Should I be concerned about a "Critical Threat" on my iPhone?

This is what my iPhone said after I visited a website:

Your device has been infected with 27 viruses after visiting an Adult website. If the problem is not resolved immediately, viruses will damage your device, harm the SIM card and delete all your contacts. To protect your device from the viruses, click the button "Remove all viruses" below, install app from the AppStore, open it and run cleaning procedure.


is this a scam?

am I protected?

I just need answers.

please I’m worried.


[Re-Titled by Moderator]

Posted on May 17, 2024 12:33 PM

Reply
Question marked as Best reply

Posted on May 17, 2024 12:53 PM

In addition to the above…


If a website could scan your device, the scammers would upload all your data directly and not bother with this subterfuge.


Malware scans are deeply intrusive, and that access is exactly what malware would want to have, too.

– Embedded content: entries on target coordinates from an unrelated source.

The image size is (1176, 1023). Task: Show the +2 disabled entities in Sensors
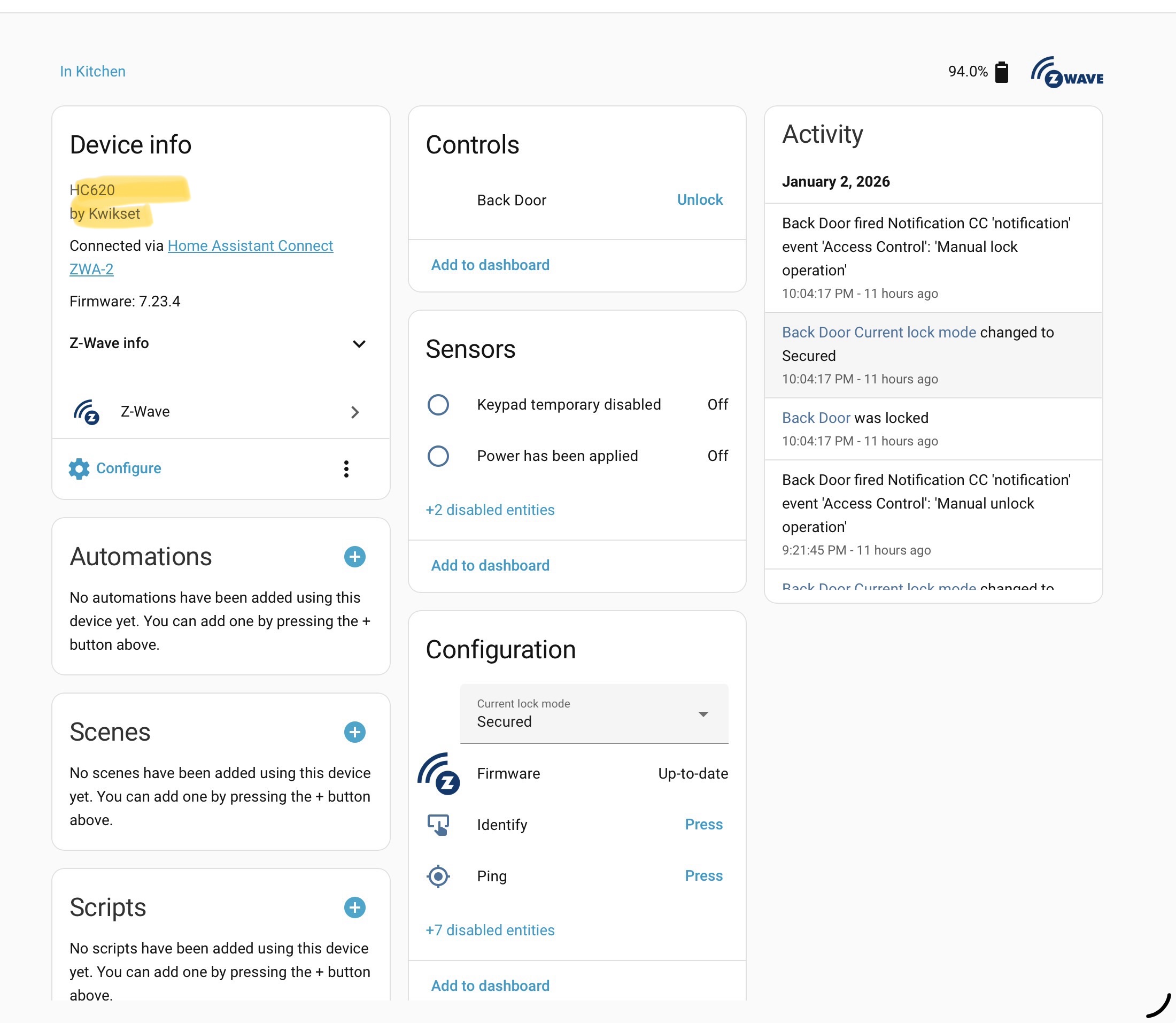490,510
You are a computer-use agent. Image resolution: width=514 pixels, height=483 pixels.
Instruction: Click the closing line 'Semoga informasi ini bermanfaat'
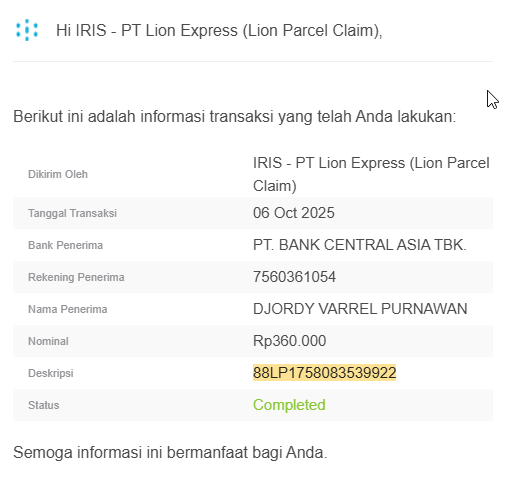170,453
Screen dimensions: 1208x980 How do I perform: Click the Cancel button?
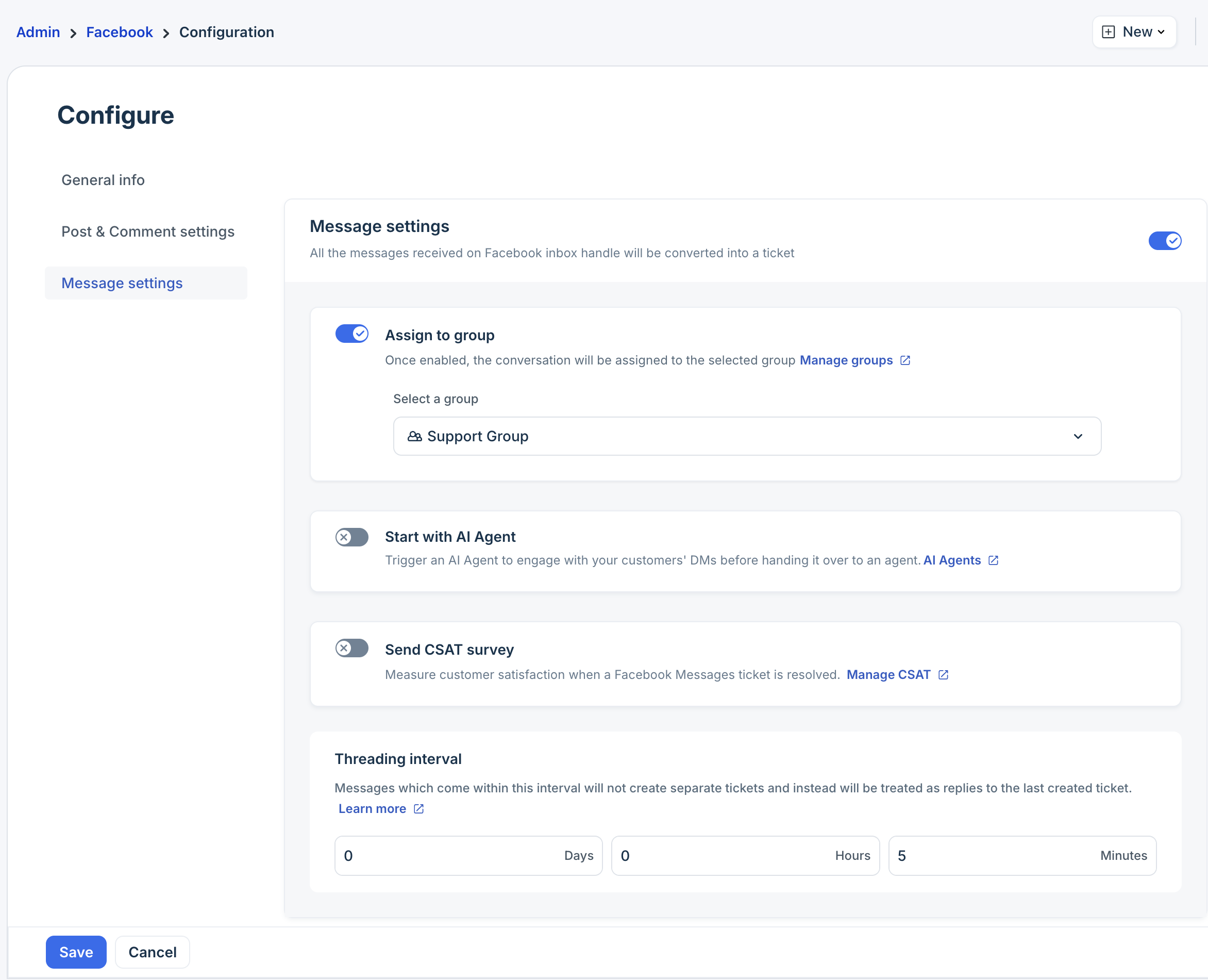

In this case, this is an advertisement. Very likely an advertisement for a commercial first-few-hops VPN product.


Commercial first-few-hops VPNs badly solve a problem that hasn’t existed for a decade or so, but badly solve it in a way perfect for personally-identified metadata collection.


Recognize and avoid phishing messages, phony support calls, and other scams - Apple Support


Assume most anything you read that’s referring to “virus” or “hacker” should be assumed to be an advertisement or scam or entertainment-related writing, until proven otherwise.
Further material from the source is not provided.